I've created a script using request
and cheerio
libraries to fetch different post titles and their corresponding links from a website. The script appears to be doing fine. If you take a look at the script below, you can see that I've used getposts((item,link) => console.log({item,link}));
to call the function.
Now, the question is:
How can I include startUrl (website link) as a parameter while calling the function keeping the rest of the logics as they are?

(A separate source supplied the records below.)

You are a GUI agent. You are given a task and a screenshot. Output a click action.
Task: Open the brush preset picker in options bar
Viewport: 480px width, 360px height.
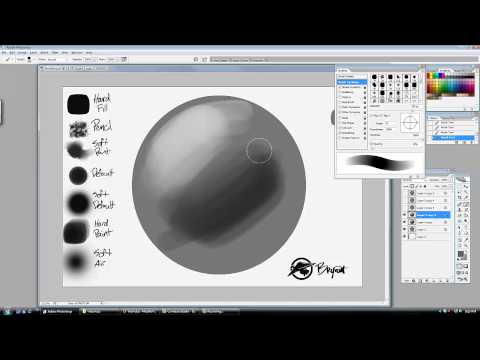coord(29,59)
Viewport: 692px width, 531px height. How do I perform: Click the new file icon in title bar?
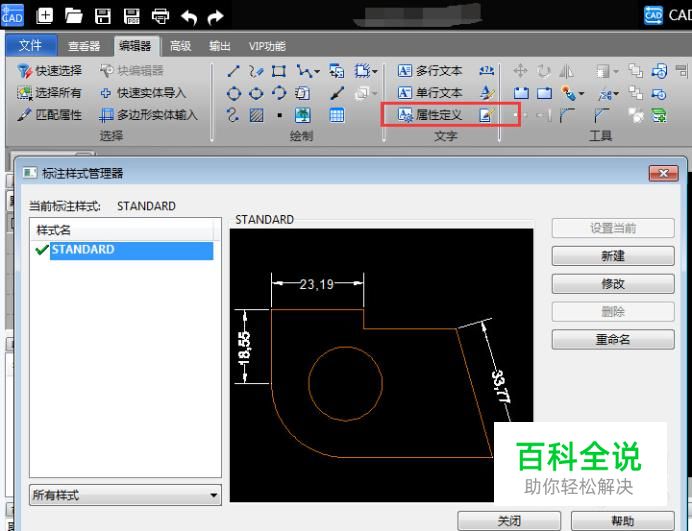pos(46,15)
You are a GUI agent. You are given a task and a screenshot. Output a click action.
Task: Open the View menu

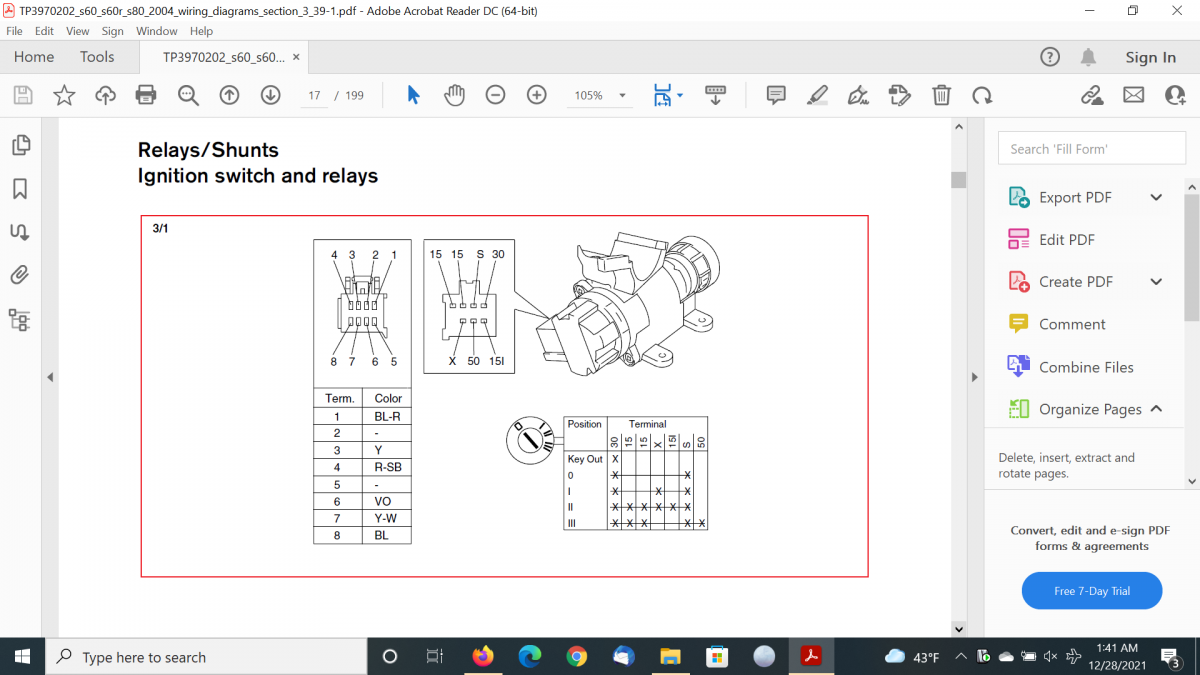point(77,31)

var request = require('request');
var cheerio = require('cheerio');
const startUrl = 'https://stackoverflow.com/questions/tagged/web-scraping';
function getposts(callback) {
request(startUrl, function(error, response, html) {
if (!error && response.statusCode == 200) {
var $ = cheerio.load(html);
$('.summary .question-hyperlink').each(function() {
var items = $(this).text();
var links = $(this).attr('href');
return callback(items, links);
});
}
});
}
getposts((item,link) => console.log({item,link}));
CodePudding user response:
Create a new parameter for a url and pass in startUrl:
var request = require('request');
var cheerio = require('cheerio');
const startUrl = 'https://stackoverflow.com/questions/tagged/web-scraping';
function getposts(url, callback) {
request(url, function(error, response, html) {
if (!error && response.statusCode == 200) {
var $ = cheerio.load(html);
$('.summary .question-hyperlink').each(function() {
var items = $(this).text();
var links = $(this).attr('href');
return callback(items, links);
});
}
});
}
getposts(startUrl, (item,link) => console.log({item,link}));